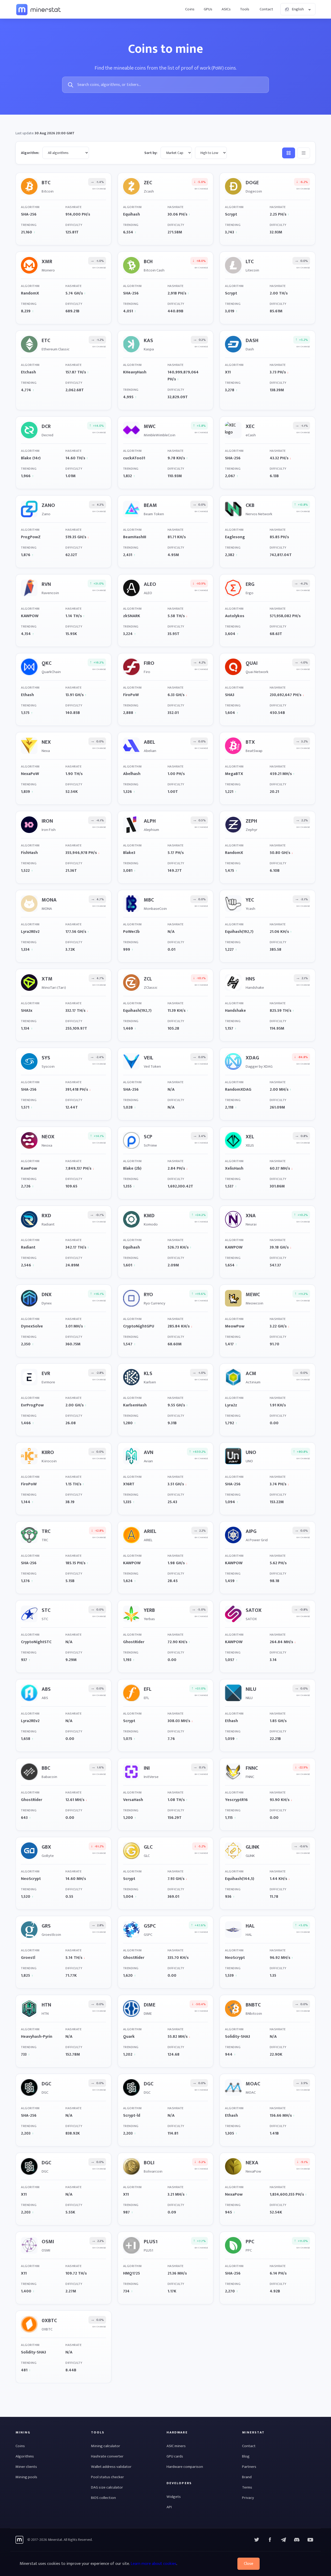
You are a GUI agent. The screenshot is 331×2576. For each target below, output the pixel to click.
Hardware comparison (185, 2466)
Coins (189, 9)
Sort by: (150, 153)
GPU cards (175, 2456)
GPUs (208, 9)
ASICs (226, 9)
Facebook (270, 2540)
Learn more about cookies (153, 2563)
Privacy (248, 2497)
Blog (246, 2456)
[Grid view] (288, 152)
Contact (266, 9)
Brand (247, 2477)
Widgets (174, 2496)
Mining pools (26, 2477)
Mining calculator (105, 2446)
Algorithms (25, 2456)
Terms (247, 2487)
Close (248, 2563)
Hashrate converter (107, 2456)
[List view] (303, 152)
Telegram (283, 2540)
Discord (310, 2540)
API (169, 2507)
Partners (249, 2466)
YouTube (297, 2540)
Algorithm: (30, 153)
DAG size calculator (107, 2487)
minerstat (39, 9)
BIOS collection (103, 2497)
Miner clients (26, 2466)
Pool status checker (107, 2477)
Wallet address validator (111, 2466)
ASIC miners (176, 2446)
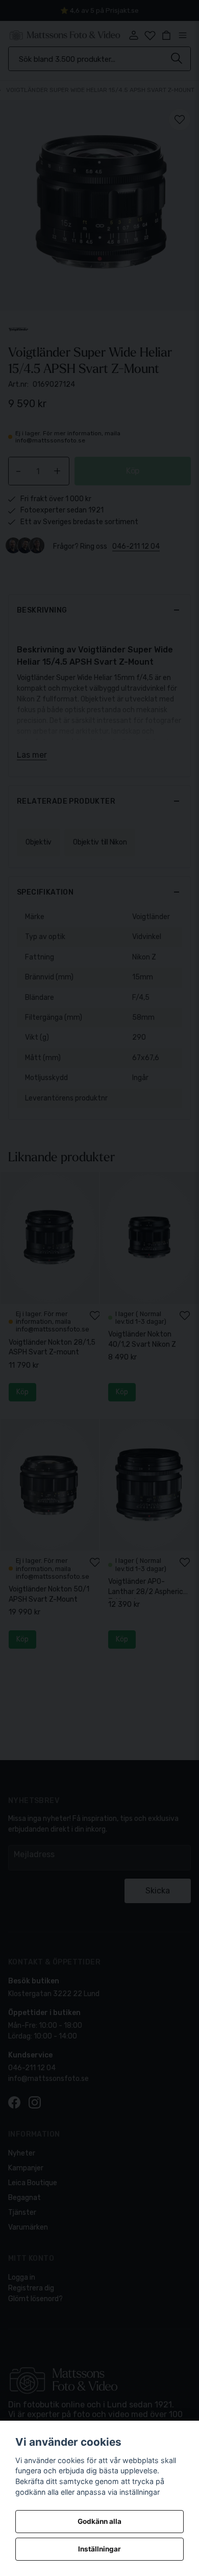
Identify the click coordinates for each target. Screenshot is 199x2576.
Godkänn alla (99, 2521)
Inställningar (99, 2549)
==========
Your instructions – Please print every record exactly, leaving out the pictures.

Solution to the exercise –
You are a GUI agent. The screenshot is 331×2576. For each target below, output the pixel to click.
Hardware comparison (185, 2466)
Coins (189, 9)
Sort by: (150, 153)
GPU cards (175, 2456)
GPUs (208, 9)
ASICs (226, 9)
Facebook (270, 2540)
Learn more about cookies (153, 2563)
Privacy (248, 2497)
Blog (246, 2456)
[Grid view] (288, 152)
Contact (266, 9)
Brand (247, 2477)
Widgets (174, 2496)
Mining pools (26, 2477)
Mining calculator (105, 2446)
Algorithms (25, 2456)
Terms (247, 2487)
Close (248, 2563)
Hashrate converter (107, 2456)
[List view] (303, 152)
Telegram (283, 2540)
Discord (310, 2540)
API (169, 2507)
Partners (249, 2466)
YouTube (297, 2540)
Algorithm: (30, 153)
DAG size calculator (107, 2487)
minerstat (39, 9)
BIOS collection (103, 2497)
Miner clients (26, 2466)
Pool status checker (107, 2477)
Wallet address validator (111, 2466)
ASIC miners (176, 2446)
Identify the click coordinates for each target. Screenshot is 199x2576.
Godkänn alla (99, 2521)
Inställningar (99, 2549)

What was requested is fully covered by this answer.